Directive = Extract the listing lines verbatim, starting with the line containing "You are a computer-use agent. 603x635 pixels." and going on through the line containing "(x=316, y=600)".

The records =
• • • • •

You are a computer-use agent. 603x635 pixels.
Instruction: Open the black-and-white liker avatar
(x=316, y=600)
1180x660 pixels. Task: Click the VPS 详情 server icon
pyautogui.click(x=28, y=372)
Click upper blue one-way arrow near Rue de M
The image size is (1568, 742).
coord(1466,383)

• • • • •

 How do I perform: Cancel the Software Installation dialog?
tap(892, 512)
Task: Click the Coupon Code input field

• • • • •

Output =
You are a computer-use agent. 603x635 pixels.
Instruction: Open the black-and-white liker avatar
(x=316, y=600)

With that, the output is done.